(Collected data entries)
-- Opening Marker --

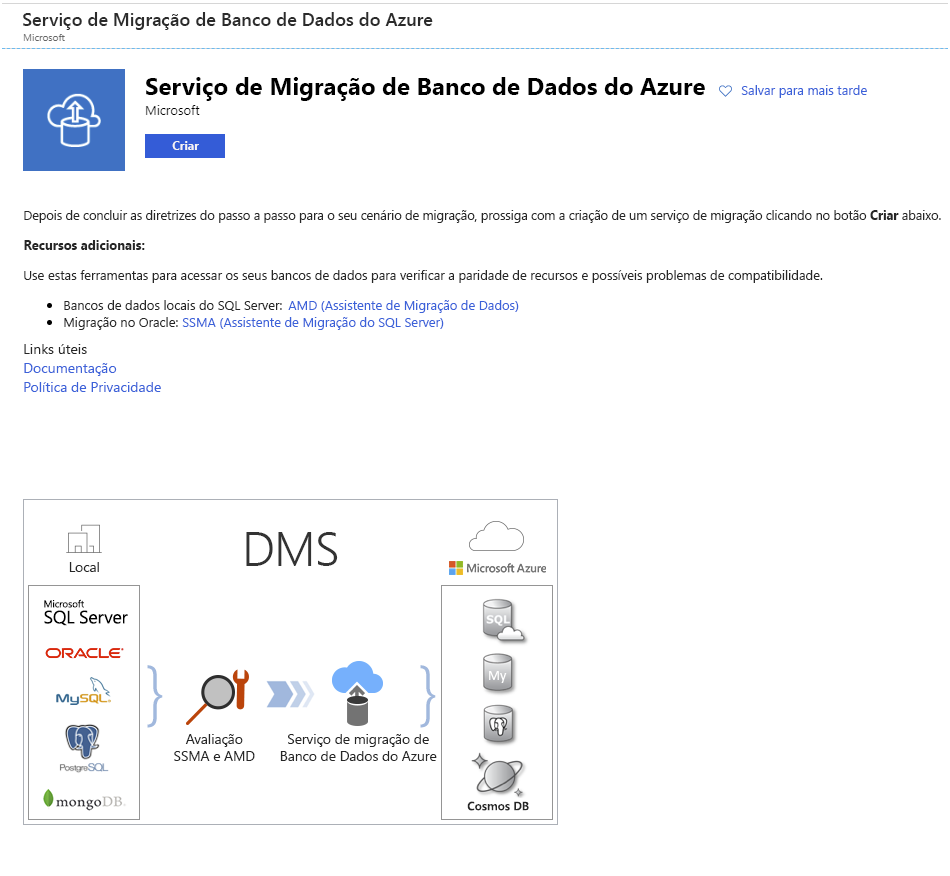Click the Local building icon
The image size is (950, 876).
pyautogui.click(x=83, y=537)
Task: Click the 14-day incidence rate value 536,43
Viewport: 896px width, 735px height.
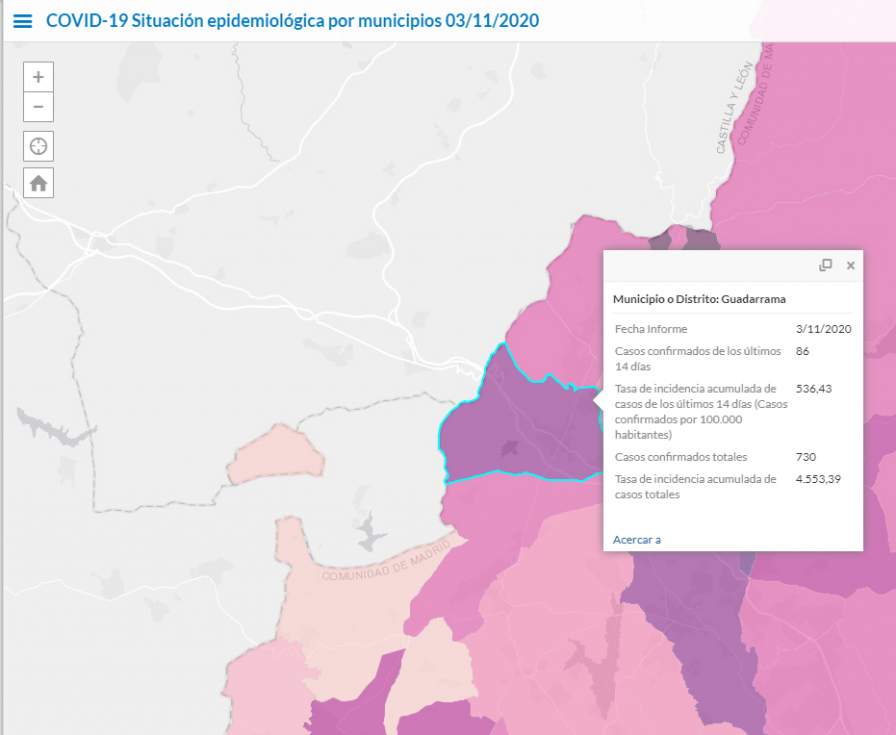Action: click(x=811, y=388)
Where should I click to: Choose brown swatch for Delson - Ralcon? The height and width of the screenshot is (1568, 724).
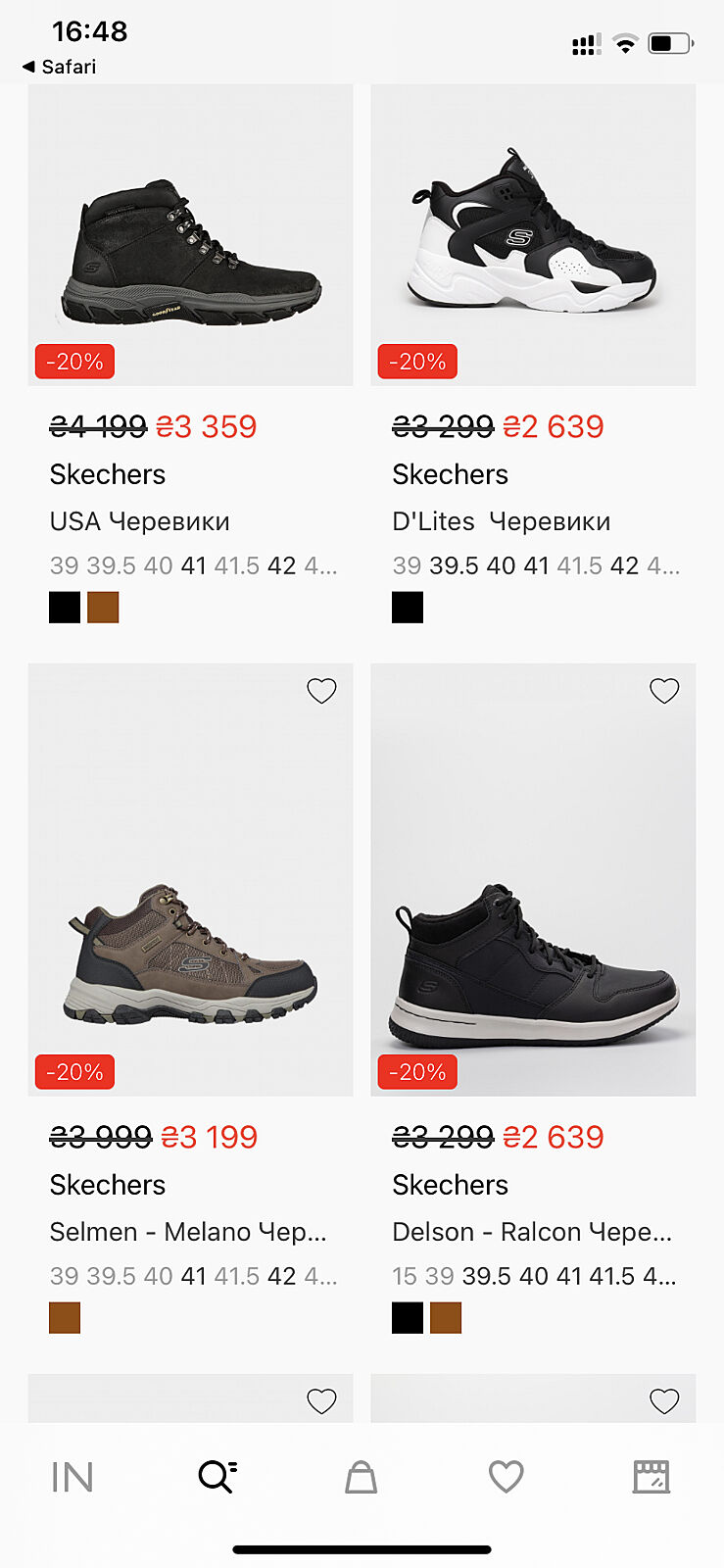coord(446,1318)
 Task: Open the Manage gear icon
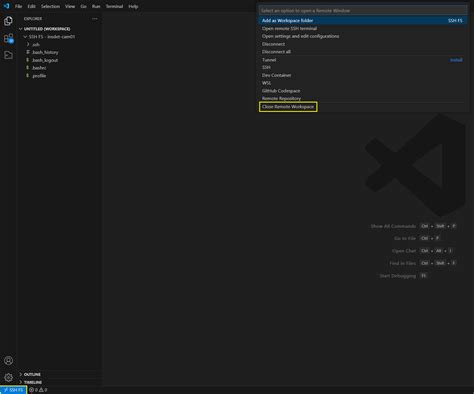coord(8,377)
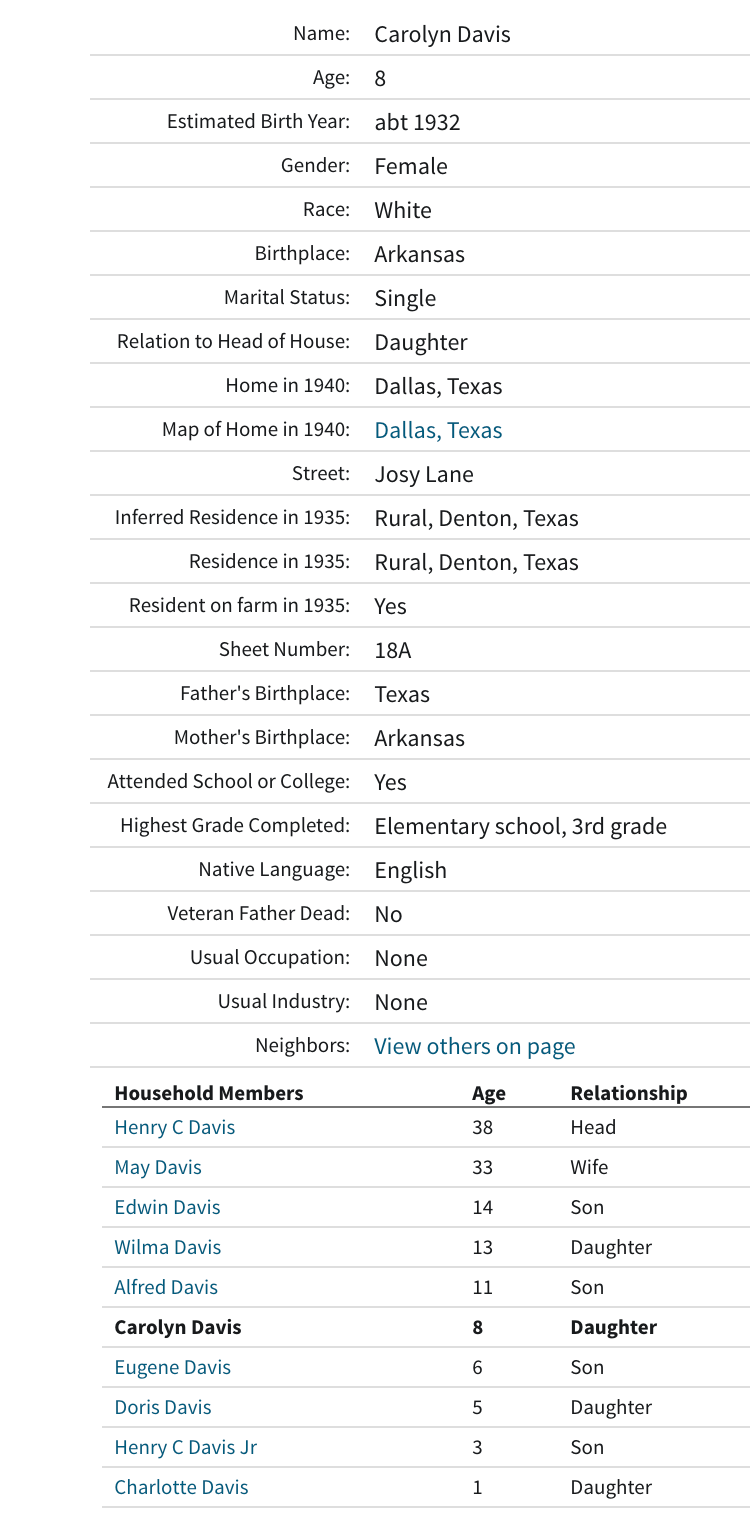750x1514 pixels.
Task: Click the bolded Carolyn Davis household row
Action: (426, 1327)
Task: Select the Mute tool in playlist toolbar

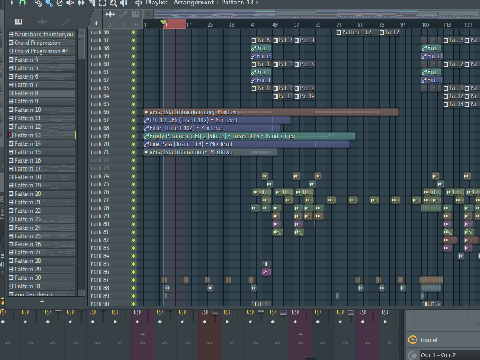Action: pyautogui.click(x=70, y=3)
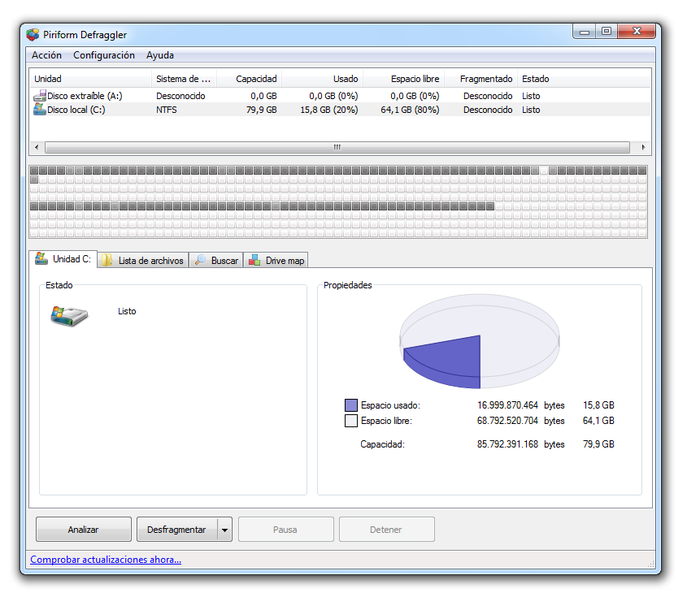Select the removable disk A: drive icon

coord(40,96)
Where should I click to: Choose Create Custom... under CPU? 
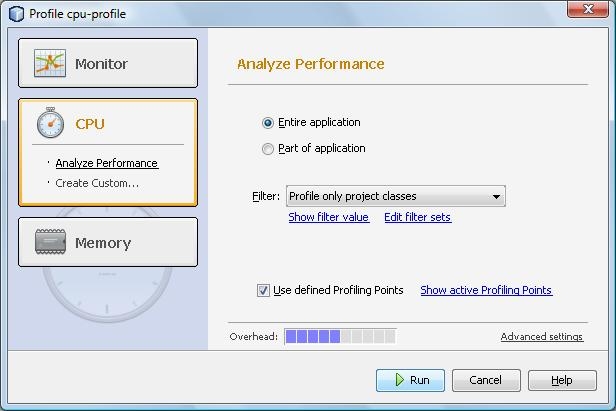97,183
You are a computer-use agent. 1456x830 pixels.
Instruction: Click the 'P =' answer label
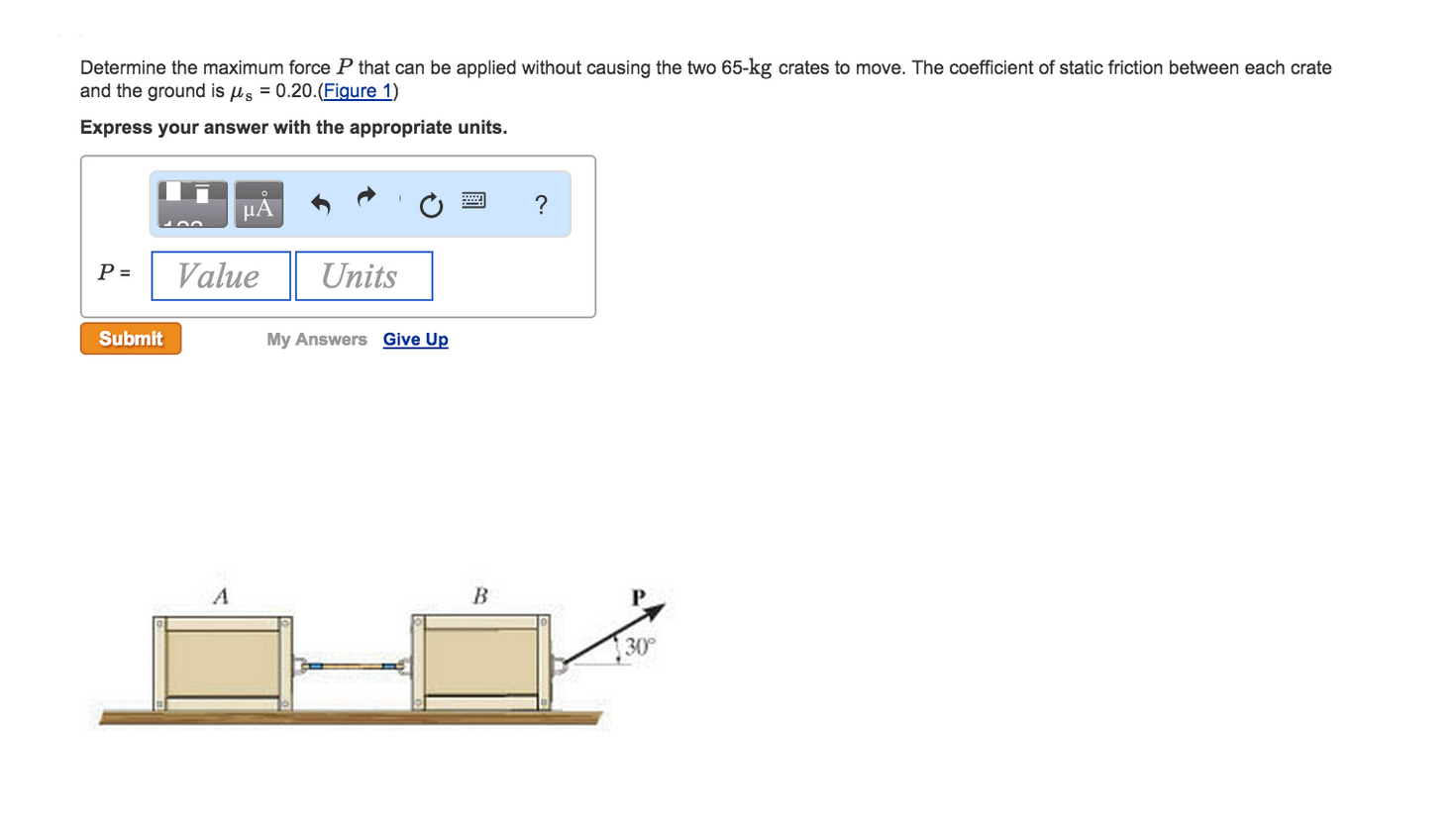pyautogui.click(x=114, y=272)
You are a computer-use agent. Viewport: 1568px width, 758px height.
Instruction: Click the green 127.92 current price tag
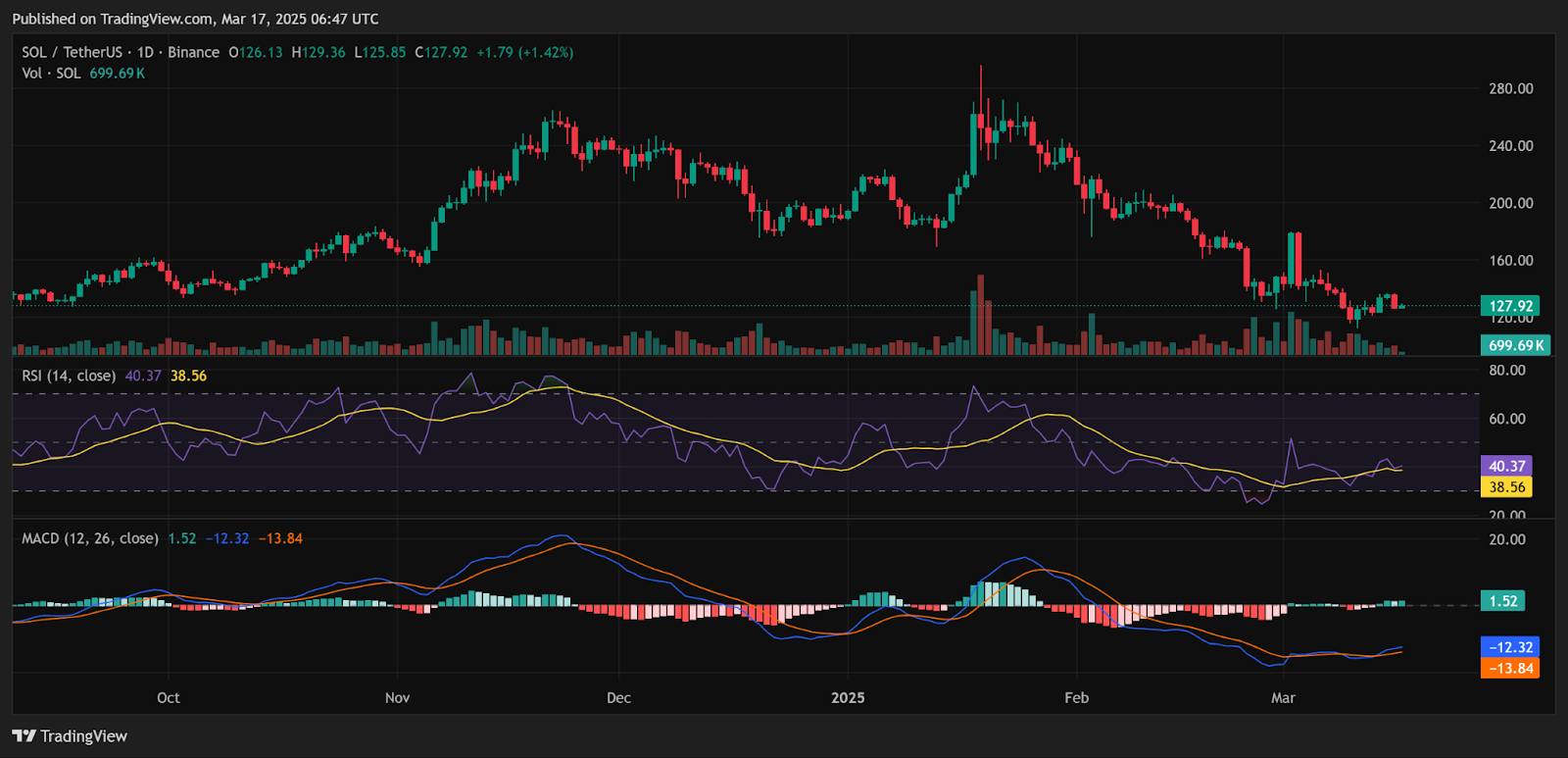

-- Closing Marker --

EXERCISE GOAL:
Take the line that contains "Instruction: Click the 'P =' answer label" as the first and the last line of the records as the end, and please quote those lines exactly, pictures omitted.

SOLUTION TO THIS PROBLEM:
Instruction: Click the 'P =' answer label
pyautogui.click(x=114, y=272)
You are a computer-use agent. Viewport: 1568px width, 758px height.
Instruction: Click the green 127.92 current price tag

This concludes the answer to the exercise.